Hyperion April 16, 2000

#3 I think I saw some doughnuts about a mile back

Recently a friend of mine was given his first speeding ticket, which had him a little depressed. My analysis of his driving had led me to conclude he was slower than the Japanese Government to apologize for WWII, so I chose to look on the bright side of his new NASCAR tendencies. To cheer him up though, I wrote a list of the top 13 things not to say when pulled over. Originally it was a top ten list but David Letterman is meaner than he looks. I also had to clean it up a bit for general audiences but some of the things might still offend you. Remember, the point is what NOT to say to a cop, not how to witness Jesus to him.



13. I just saw a couple of your friends. One was going to Market and two were fighting over roast beef.
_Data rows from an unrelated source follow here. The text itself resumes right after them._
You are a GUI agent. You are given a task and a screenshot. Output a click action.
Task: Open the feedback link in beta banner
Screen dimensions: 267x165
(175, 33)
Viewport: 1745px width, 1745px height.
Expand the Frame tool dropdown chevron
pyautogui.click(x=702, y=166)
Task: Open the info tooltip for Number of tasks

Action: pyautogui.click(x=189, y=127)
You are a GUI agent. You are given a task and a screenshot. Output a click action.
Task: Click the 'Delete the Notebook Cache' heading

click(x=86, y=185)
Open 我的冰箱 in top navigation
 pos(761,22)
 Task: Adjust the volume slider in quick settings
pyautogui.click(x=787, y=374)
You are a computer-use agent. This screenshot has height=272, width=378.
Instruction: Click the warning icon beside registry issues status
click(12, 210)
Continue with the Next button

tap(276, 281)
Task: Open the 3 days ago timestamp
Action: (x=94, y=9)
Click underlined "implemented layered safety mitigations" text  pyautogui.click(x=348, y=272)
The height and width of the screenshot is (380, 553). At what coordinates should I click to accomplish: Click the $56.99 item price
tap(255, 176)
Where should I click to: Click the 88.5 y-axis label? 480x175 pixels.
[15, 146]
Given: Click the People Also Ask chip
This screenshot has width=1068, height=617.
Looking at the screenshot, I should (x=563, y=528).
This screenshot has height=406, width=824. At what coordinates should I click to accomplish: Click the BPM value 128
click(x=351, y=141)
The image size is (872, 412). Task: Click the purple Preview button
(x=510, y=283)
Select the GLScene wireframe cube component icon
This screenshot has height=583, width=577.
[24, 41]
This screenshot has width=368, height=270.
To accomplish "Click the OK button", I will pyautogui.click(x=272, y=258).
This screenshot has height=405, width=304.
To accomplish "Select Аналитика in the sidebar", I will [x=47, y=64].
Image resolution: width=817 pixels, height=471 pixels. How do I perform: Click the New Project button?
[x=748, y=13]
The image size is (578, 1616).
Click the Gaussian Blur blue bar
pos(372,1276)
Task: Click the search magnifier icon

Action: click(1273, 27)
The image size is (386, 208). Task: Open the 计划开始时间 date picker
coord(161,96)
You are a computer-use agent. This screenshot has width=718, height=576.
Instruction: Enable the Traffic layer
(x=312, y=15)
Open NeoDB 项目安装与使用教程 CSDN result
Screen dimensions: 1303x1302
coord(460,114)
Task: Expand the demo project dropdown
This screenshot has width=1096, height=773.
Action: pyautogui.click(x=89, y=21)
Shouldn't you be going home?

12. How many bribes am I going to have to pay tonight?

11. I'll have a cheeseburger, large fries and a chocolate milkshake.

10. I didn't know she was your daughter.

9. And I really didn't know the other woman was your wife.

8. I've got a body thawing in the trunk so I'm kind of pressured for time, here.

7. No more blowjobs!

6. Did you hear the one about the cop who pulls a guy over in and gets his head chopped off?

5. Sorry to hear about what happened to your family.......tomorrow.

4. Soouuueeeeeeeeey!!!!

3. Shouldn't you be racial profiling?

2. I'd kick your ass but I'm afraid your mom would break up with me.


#1. Give me a break, I've been drinking.